Rahel meremat sprei, perutnya menggelinjang dengan d**a naik turun merasakan desakan kuat di area intimnya. Lelaki di atasnya yang sedang memompa dirinya itu nampak menggigit bibirnya dengan mata terpejam keenakan.
Suara gesekan kulit mereka menimbulkan sensasi makin mendebarkan yang menyengat, deritan ranjang sampai terdengar saking intensnya kegiatan mereka.
Hanya satu hal yang merasuki otaknya, nikmat. Kenikmatan yang sudah beberapa tahun tidak pernah ia rasakan ini membuatnya sangat kecanduan oleh rasanya lagi, apalagi dengan pemilik tubuh yang berbeda membuat pengalaman, rasa, dan segalanya terasa makin mendebarkan.
"S-siapahh ... ahh n-namamu?"
Lelaki itu menurunkan pandangan kepadanya, namun pinggulnya masih bergerak karena sedang menuju puncak. "Apa?" tanyanya mendekatkan wajahnya ke wajah Rahel.
Rahel meremat rambut lelaki yang wajahnya hanya terlihat samar-samar karena kamar yang temaram itu, "s-siap ... siapahh ahh namamu?" ulangnya tepat di sebelah telinganya.

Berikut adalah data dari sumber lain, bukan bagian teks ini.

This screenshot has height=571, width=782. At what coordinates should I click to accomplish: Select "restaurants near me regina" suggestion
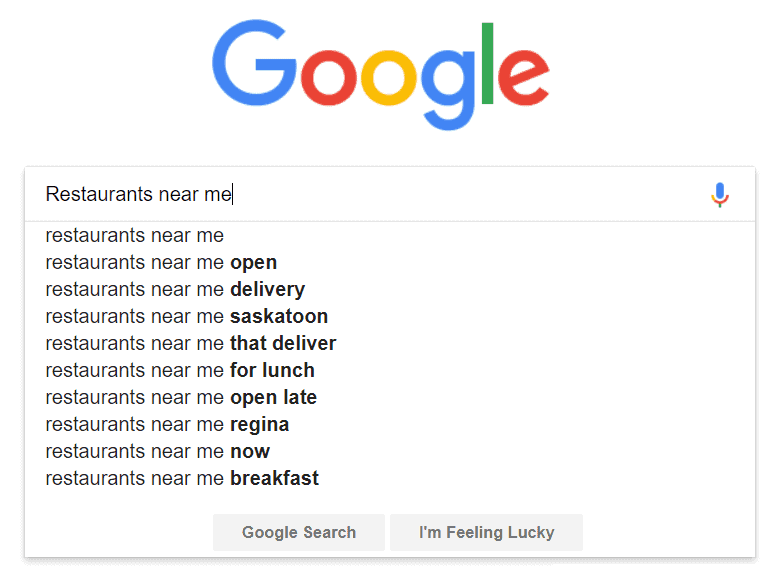click(167, 425)
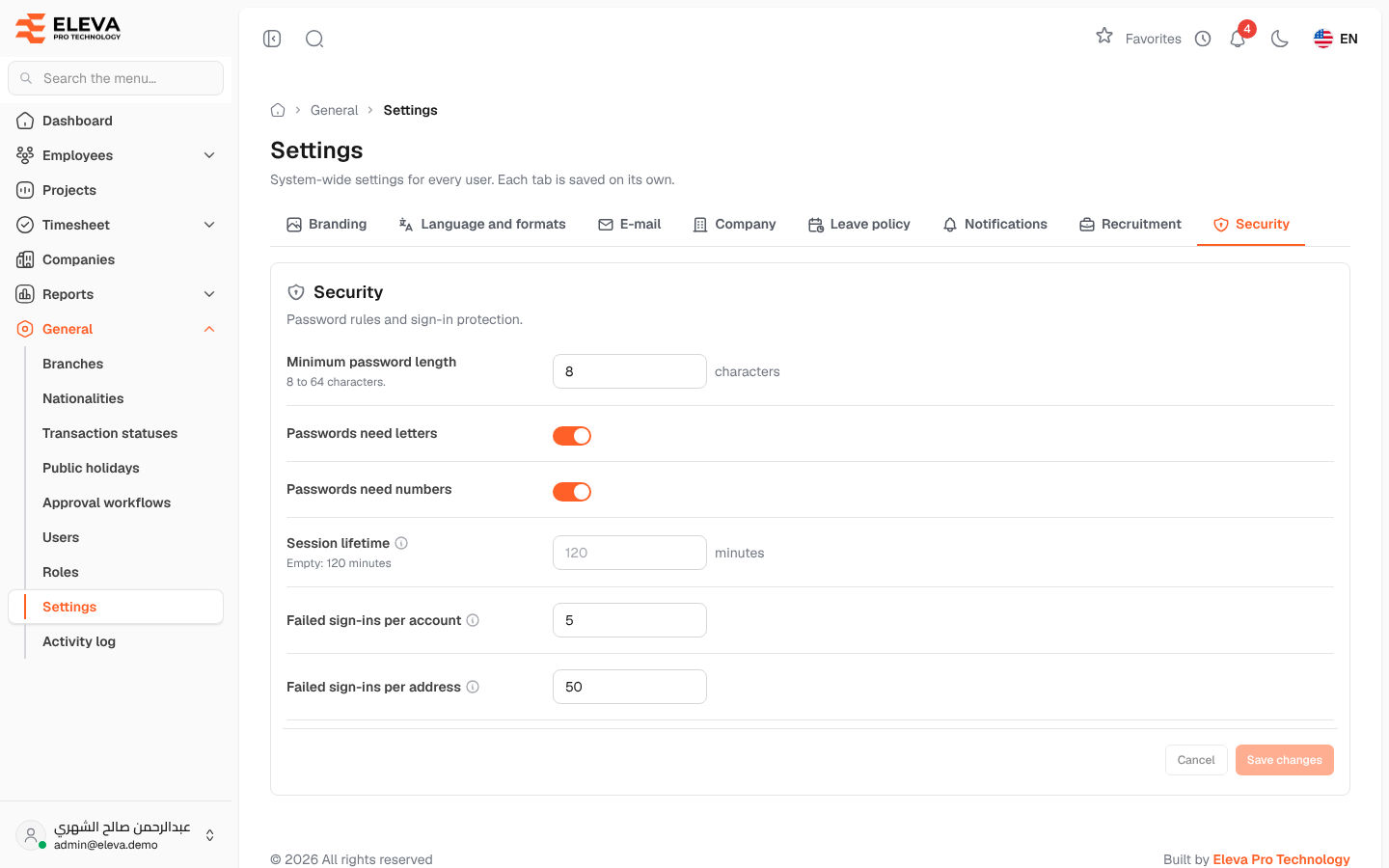Open the search magnifier in the top bar
This screenshot has height=868, width=1389.
(x=314, y=39)
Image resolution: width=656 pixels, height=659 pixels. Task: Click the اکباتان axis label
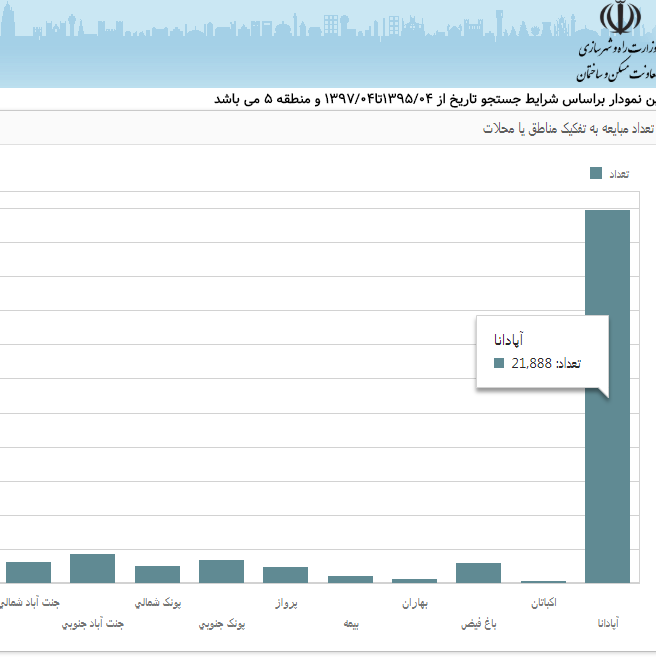(x=544, y=603)
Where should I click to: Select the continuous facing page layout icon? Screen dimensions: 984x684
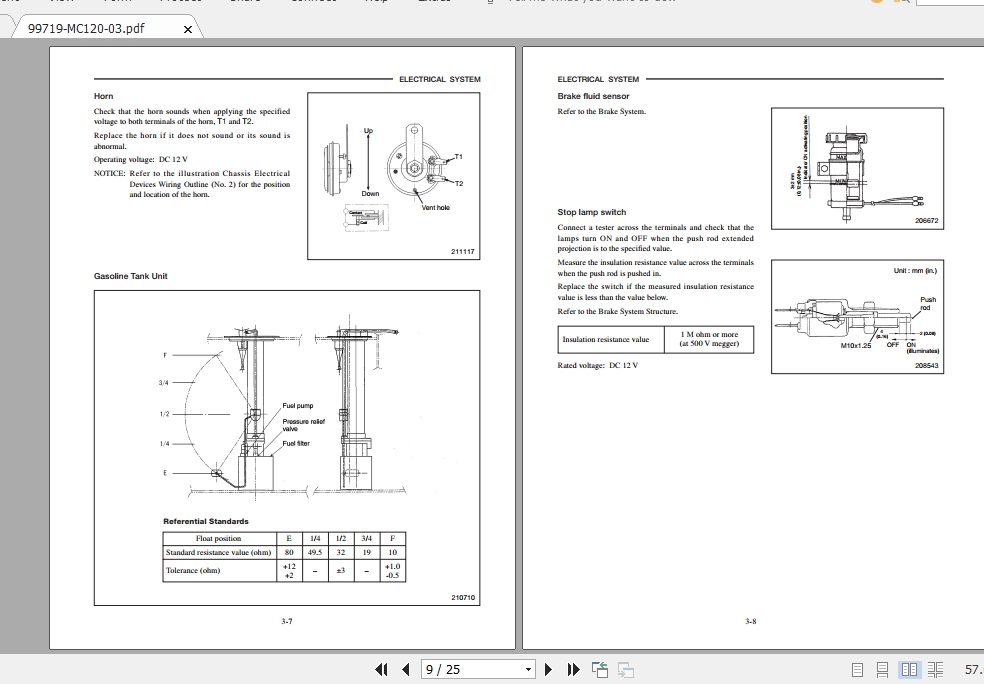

Lelaki dengan peluh membasahi wajahnya itu mengecup bibirnya, "Lucas." Bisiknya membuat Rahel terdiam mencerna, "namaku Lucas, panggil aku ketika kamu o*****e bersamaku." Bisiknya lagi membuat Rahel masih terdiam, namun hal selanjutnya membuat Rahel yang belum siap menjerit tertahan, lelaki itu kali ini menggerakkan pinggulnya dengan gila, bahkan kedua kakinya dipegangi agar lebih terbuka yang membuat aksinya benar-benar berani untuk ukuran hubungan semalam.
Tentu saja desahan Rahel makin menggila, bahkan tanpa sadar Rahelpun ikut menggerakkan pinggulnya karena terbawa suasana. Keduanya terus berpacu seolah ada batasan waktu yang mengekang mereka, sampai akhirnya Rahel menjerit kencang merasa di puncak.
"Ssshh... L-LUCAS aaahh ... haah hhh."
Rahel terperanjat dari tidurnya dengan napas memburu, disibaknya selimutnya dan ia langsung tau jika mimpi barusan membuatnya terangsang. Rahel memukul kepalanya sendiri merasa menjijikkan, namun tak lama ia justru mengernyit.
"Jangan-jangan itu ingatan ketika malam itu." Gumamnya langsung menjerit tertahan.